* Task description
In your answer, every line of the records should be written out exactly.

-- Dataset extract follows --

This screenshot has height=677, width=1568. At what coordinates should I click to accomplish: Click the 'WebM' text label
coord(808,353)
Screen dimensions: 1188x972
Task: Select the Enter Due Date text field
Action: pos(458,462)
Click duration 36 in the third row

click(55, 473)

-- Dataset extract concluded --

* Written response
This screenshot has height=677, width=1568. At what coordinates should I click to accomplish: Click the 'WebM' text label
coord(808,353)
Screen dimensions: 1188x972
Task: Select the Enter Due Date text field
Action: pos(458,462)
Click duration 36 in the third row

click(55, 473)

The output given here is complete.